* _問題_
下の本文抜粋のうち、「表情はひどく荒んでいる。憎々しげな微笑に占い師も黙り込む。」から「んだと言われ、意地になってる様子の倉森。」までを一字一句変えずに書き写してください。

* _本文抜粋_
☆ ☆ ☆ ☆ ☆ ☆ ☆

異種族との共存エンドが好きですが、そんな関係は遠慮したい。
共存と言っても対等じゃない。
食料として見なされながら共に生きていくのは嫌だな。家畜扱いは勘弁してほしい。
母親について語られ、激しく動揺した新一を田村は挑発する。
煽らないでください。ラスボスみたいなオーラ出すのもやめてください。
新一が殺気に満ちた目で彼女を睨む。
「殺す!」
新一がここまで激情に駆られるのは、母親のことについて触れられたからだろうな。
彼にとって母子関連の問題は胸の穴=深い心の傷になっている。
「いま戦ったら負けそうだ! この子供を盾に使うしかないな!」
ますます親子という点から刺激しています。田村は人を煽るのが相当上手い。
100%本心かはわかりませんが、彼女に「負けそうだ」と言わしめるほど新一は危険になっている。
どちらも悪役みたいな風格が漂ってます。
ブチ切れた新一が
「どけよ! 人間ども!」
と叫んだ時は驚きました。
あんたは人間じゃないのか。
もう人間じゃなくなってると感じてるのか?
新一はどこまで人間から遠ざかるのか、不安を通り越して恐怖を覚えました。

道端の占い師から胸の穴を見抜かれ、「穴をふさぐには開けた相手と会って話さねばならない」と聞いた新一の返答にも愕然としました。
「……その相手なら殺したよ」
表情はひどく荒んでいる。憎々しげな微笑に占い師も黙り込む。
どこまで行くんだ、新一。
主人公の言葉と表情とは思えない。
直接手を下したのは宇田さんですが、彼の意識の中では自身が殺したことになっているのか。

第三十七話 食堂

田村から無能無能と連呼され、妻からは分不相応だと言われ、ミギーからも下手に首を突っ込んだと言われ、意地になってる様子の倉森。
それだけならいいけど、助手の若者を巻き込むなよ。
おまけに、自分一人で確かめる勇気も持たないで新一だのみ。

☆ ☆ ☆ ☆ ☆ ☆ ☆

* _データ部_

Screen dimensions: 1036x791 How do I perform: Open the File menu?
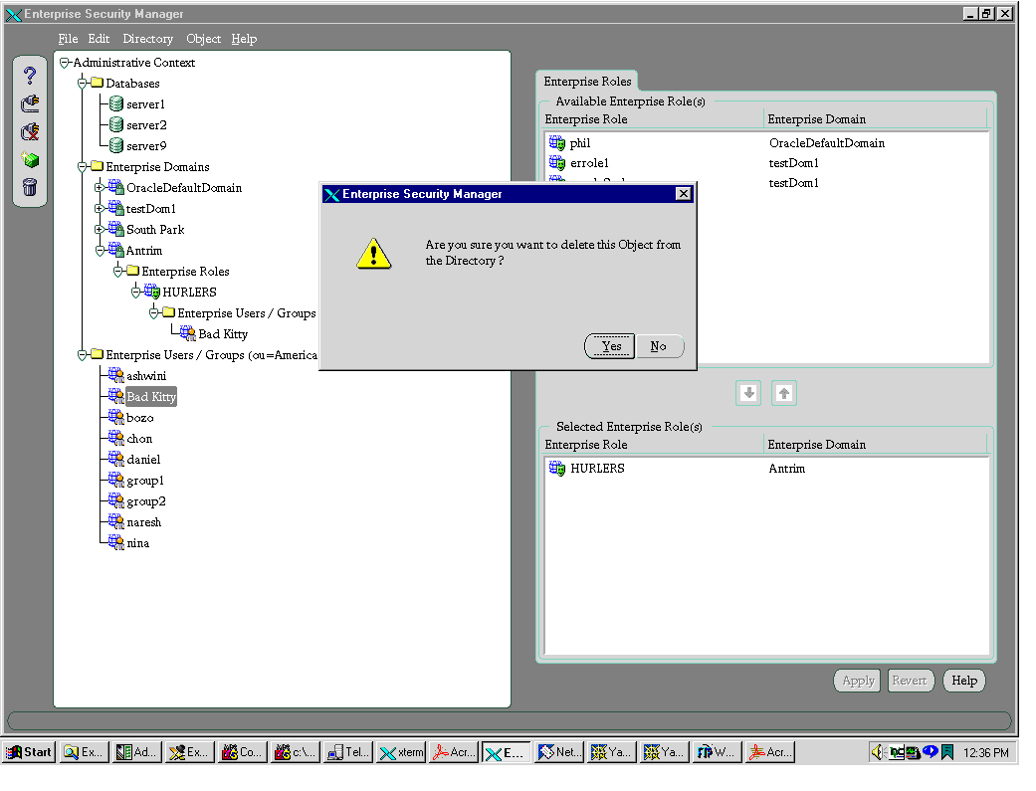coord(68,39)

☆ ☆ ☆ ☆ ☆ ☆ ☆

* _正解_
表情はひどく荒んでいる。憎々しげな微笑に占い師も黙り込む。
どこまで行くんだ、新一。
主人公の言葉と表情とは思えない。
直接手を下したのは宇田さんですが、彼の意識の中では自身が殺したことになっているのか。

第三十七話 食堂

田村から無能無能と連呼され、妻からは分不相応だと言われ、ミギーからも下手に首を突っ込んだと言われ、意地になってる様子の倉森。